Paul Calvert spoke with Dr Garth Gilmour, the Executive Director of CMJ, about their work pioneering modern medical treatment in Jerusalem, and Christian education.

Dr Garth Gilmour
Dr Garth Gilmour

Paul: What is CMJ?

Dr Gilmour: CMJ stands for the Churches Ministry among Jewish People.

It's a ministry that has been in existence for over 200 years. It was founded in the East End of London in 1809, when a collaboration between wealthy gentrified British men and women, collaborated with Jewish believers in Jesus, to reach out to the Jewish population in the East End of London.

At that stage, the East End was desperately poor.

They had two aims. They wanted to serve them from a Christian perspective and help them integrate into British society, and they wanted to help them become more standing on their feet financially. They wanted to train them with jobs. In other words with good works.

At the same time they saw a people that had no access to the gospel whatsoever. They had compassion for them and wanted to take the gospel to them as well.

It was called the London Jews Society back in those days.

Paul: How did they come here to Israel?

Dr Gilmour: In 1825 a doctor came over here associated with the ministry, in order to reach the people living inside the ancient walled city of Jerusalem. At that stage it was entirely confined within the walls of Jerusalem.

It was a place of very poor sanitation and lots of disease.

He was joined in January 1826 by a young missionary sent from London by CMJ called John Nicolessen. He was Danish, but had been recruited by CMJ and had a call to take the Gospel to the Jewish people.

Unfortunately within a month of Nicolessen arriving, the doctor was dead. He contracted the plague, which was well known here. About one third of the population of the city contracted this illness every year. Many of them died.

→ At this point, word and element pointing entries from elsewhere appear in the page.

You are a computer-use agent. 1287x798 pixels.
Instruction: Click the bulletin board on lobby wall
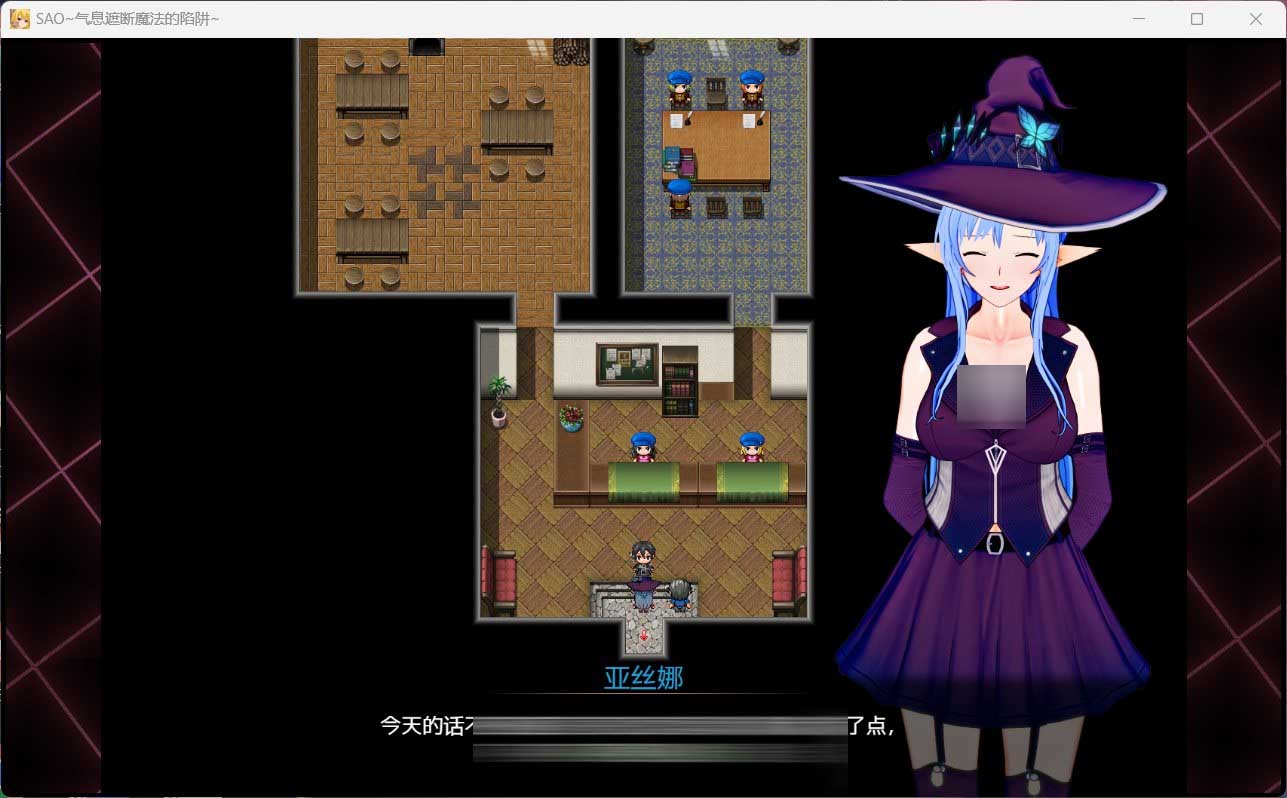coord(627,364)
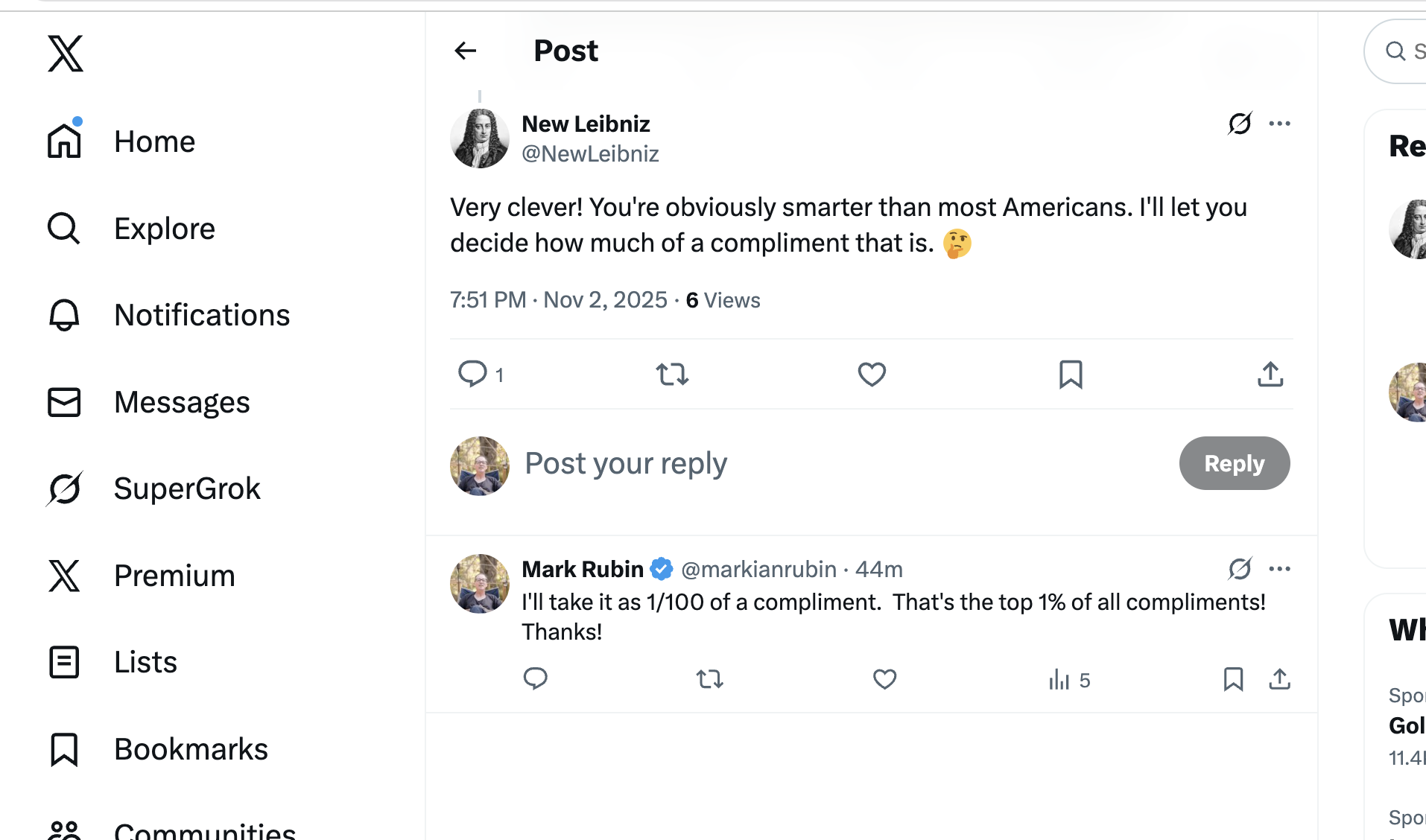1426x840 pixels.
Task: Toggle repost on New Leibniz's post
Action: (672, 374)
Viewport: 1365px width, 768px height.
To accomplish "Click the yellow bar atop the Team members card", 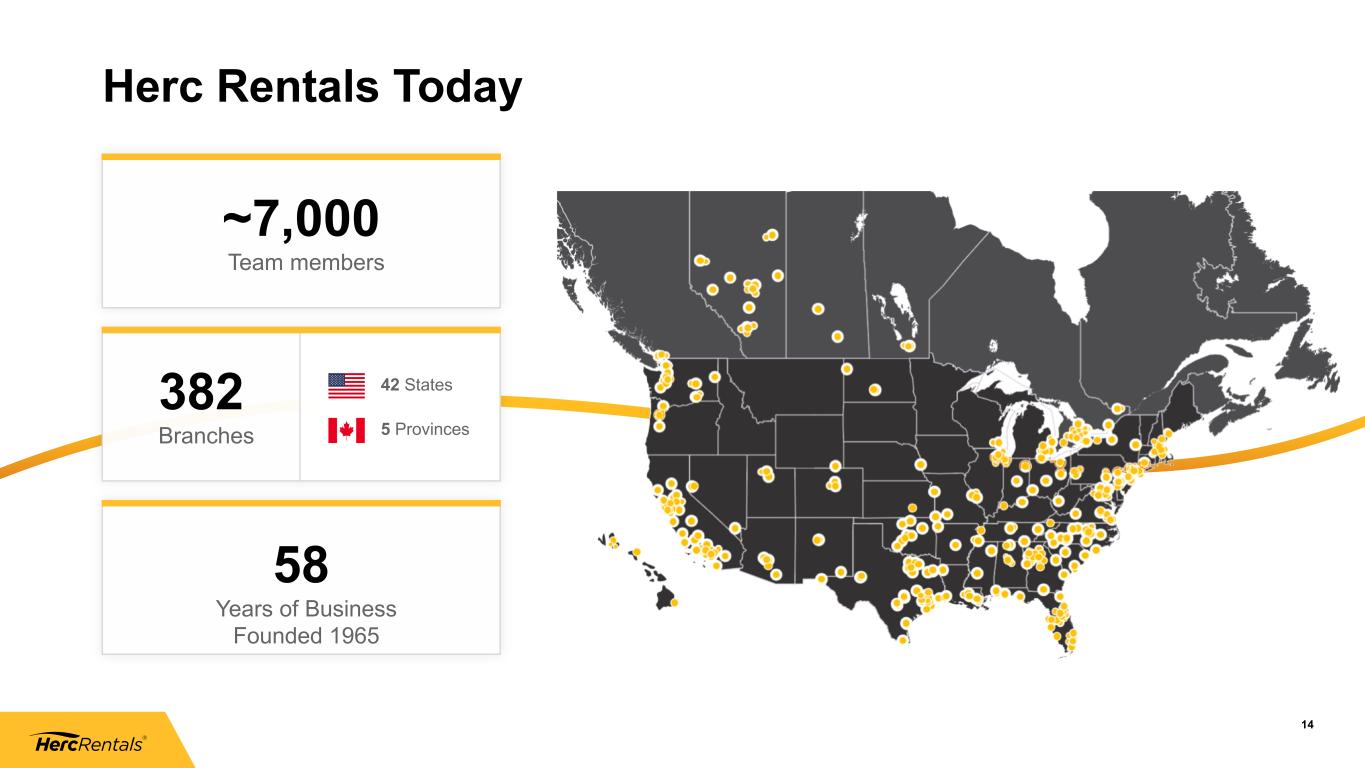I will pos(301,157).
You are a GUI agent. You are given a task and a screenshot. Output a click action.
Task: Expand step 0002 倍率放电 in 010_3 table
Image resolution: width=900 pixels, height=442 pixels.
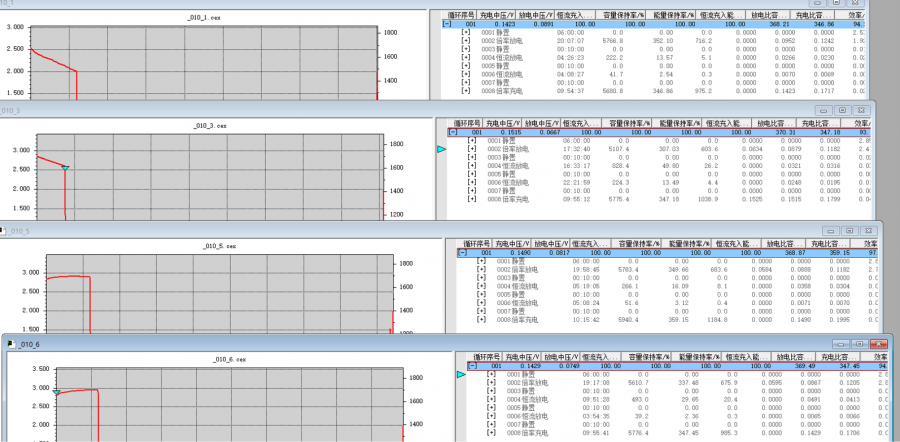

Nicolessen did the only sensible thing being a stranger in a land where he didn't speak the language, didn't know the people and had no contacts, he left.

In 1833, eight years later, the circumstances were such that he was able to return as a British citizen. He purchased a piece of land just inside the Jaffa Gate in the Old City on the slopes of Mount Zion, and he built the first Protestant Evangelical church in the Middle East, called Christ Church. It is still there today.